• **TASK REQUIREMENTS**:
Each line of the listing that contains the word "arrow" is to be copied.
══════
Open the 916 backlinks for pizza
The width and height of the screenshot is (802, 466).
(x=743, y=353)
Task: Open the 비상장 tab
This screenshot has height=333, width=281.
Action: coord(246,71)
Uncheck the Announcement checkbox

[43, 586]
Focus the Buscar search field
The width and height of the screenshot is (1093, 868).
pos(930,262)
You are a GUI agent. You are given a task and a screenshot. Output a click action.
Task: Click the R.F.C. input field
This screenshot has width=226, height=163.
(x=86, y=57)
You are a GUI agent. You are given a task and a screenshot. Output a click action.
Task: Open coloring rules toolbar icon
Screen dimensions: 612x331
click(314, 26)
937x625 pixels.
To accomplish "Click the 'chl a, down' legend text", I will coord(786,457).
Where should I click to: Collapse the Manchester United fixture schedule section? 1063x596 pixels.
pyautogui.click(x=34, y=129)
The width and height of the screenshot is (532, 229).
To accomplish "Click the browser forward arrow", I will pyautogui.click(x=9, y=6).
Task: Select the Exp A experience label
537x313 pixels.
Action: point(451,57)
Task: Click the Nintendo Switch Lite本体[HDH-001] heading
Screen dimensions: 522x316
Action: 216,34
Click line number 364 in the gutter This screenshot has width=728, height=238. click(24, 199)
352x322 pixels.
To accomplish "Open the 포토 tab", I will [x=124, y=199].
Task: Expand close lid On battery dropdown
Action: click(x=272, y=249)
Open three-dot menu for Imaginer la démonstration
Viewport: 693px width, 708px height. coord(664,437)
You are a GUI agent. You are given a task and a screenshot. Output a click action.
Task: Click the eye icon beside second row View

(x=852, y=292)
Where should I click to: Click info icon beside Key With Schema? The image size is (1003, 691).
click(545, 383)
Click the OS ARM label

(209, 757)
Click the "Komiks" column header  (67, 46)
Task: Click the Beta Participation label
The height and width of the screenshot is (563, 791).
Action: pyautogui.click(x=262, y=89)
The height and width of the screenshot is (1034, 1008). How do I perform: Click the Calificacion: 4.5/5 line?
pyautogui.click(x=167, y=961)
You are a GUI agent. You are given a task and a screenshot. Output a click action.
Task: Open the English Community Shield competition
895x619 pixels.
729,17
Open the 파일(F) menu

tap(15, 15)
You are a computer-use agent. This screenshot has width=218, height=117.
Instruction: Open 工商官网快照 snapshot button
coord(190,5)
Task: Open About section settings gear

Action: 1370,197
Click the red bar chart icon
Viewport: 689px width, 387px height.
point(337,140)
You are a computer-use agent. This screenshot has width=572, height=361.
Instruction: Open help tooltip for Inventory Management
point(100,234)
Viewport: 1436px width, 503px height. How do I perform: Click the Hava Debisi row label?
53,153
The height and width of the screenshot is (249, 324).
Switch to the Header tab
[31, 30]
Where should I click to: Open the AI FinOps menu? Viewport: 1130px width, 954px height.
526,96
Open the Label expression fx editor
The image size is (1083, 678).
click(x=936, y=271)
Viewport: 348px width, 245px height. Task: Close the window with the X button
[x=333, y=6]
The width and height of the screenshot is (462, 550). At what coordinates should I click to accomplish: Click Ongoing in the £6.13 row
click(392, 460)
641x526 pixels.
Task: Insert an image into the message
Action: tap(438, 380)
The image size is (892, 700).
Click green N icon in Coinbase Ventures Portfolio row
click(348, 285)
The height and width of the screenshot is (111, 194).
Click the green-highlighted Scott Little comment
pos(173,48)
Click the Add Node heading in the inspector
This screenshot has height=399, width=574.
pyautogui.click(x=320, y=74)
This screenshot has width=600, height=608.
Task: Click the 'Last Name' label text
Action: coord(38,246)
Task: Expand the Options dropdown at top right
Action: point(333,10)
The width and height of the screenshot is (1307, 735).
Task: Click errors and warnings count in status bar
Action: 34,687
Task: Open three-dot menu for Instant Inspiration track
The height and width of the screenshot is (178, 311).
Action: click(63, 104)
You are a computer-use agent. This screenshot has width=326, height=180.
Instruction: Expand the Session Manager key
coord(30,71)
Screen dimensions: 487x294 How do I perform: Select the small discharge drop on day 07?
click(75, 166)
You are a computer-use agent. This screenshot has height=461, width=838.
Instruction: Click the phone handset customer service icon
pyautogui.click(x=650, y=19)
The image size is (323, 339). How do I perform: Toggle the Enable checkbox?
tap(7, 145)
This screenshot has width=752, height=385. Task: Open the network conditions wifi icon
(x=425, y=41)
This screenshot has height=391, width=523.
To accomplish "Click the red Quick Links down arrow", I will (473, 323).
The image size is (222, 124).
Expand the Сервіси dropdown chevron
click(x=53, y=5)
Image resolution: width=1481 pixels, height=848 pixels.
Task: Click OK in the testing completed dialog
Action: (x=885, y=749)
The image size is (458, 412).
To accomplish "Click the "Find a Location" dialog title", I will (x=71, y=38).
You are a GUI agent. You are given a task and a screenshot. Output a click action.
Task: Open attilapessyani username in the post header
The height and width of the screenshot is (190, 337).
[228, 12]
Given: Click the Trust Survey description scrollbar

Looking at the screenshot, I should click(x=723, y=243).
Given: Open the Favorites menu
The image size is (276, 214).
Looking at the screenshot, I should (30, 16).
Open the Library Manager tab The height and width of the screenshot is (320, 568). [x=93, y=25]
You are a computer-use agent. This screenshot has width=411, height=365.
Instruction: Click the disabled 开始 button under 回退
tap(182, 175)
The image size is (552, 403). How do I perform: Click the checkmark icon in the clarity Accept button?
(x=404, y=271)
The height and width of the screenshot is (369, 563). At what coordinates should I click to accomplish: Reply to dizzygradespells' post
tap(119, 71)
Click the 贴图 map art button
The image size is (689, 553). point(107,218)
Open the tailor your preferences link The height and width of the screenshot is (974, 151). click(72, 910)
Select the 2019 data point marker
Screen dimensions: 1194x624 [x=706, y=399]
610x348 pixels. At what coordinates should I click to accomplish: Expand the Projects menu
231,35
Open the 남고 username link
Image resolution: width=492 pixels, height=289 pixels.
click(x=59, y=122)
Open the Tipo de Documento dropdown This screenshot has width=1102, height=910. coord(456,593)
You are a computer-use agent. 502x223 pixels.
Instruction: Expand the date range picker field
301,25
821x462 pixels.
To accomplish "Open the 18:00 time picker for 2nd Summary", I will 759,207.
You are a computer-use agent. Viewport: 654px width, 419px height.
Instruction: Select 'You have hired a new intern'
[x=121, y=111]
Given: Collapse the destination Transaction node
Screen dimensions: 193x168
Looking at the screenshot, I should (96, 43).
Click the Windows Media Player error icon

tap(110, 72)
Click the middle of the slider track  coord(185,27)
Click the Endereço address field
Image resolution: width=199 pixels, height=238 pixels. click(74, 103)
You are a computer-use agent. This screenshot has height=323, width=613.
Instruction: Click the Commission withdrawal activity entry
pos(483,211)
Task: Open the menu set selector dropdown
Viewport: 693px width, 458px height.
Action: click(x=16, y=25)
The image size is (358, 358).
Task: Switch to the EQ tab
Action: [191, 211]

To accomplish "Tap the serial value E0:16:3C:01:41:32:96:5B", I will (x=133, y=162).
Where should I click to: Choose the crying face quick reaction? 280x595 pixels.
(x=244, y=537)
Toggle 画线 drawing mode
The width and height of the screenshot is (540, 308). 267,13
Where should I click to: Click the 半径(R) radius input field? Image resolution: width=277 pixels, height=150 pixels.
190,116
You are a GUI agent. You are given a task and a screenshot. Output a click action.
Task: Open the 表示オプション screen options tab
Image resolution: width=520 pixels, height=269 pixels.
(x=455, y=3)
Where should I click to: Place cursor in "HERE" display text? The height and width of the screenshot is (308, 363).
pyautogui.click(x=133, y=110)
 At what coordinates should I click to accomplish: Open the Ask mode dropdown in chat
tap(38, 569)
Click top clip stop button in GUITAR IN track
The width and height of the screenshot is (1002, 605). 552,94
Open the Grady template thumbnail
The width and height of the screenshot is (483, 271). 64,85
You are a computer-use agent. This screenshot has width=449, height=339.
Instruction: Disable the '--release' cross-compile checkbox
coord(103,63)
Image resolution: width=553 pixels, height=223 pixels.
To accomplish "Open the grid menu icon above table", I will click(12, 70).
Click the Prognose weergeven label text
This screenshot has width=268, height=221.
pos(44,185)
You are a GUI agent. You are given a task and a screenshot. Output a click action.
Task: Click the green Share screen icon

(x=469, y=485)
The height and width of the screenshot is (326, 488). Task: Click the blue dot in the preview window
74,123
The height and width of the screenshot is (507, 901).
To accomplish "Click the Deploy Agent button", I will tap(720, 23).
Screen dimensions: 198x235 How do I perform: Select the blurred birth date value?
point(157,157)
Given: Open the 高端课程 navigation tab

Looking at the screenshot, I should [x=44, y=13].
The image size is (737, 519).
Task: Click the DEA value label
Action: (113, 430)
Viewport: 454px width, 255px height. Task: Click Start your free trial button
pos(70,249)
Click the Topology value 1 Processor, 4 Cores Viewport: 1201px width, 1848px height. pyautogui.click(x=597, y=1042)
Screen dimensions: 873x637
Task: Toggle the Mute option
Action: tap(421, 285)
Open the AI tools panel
══════
• **WRITTEN ANSWER**:
To accomplish "Click the browser forward arrow", I will pyautogui.click(x=9, y=6).
To accomplish "Click the red Quick Links down arrow", I will (473, 323).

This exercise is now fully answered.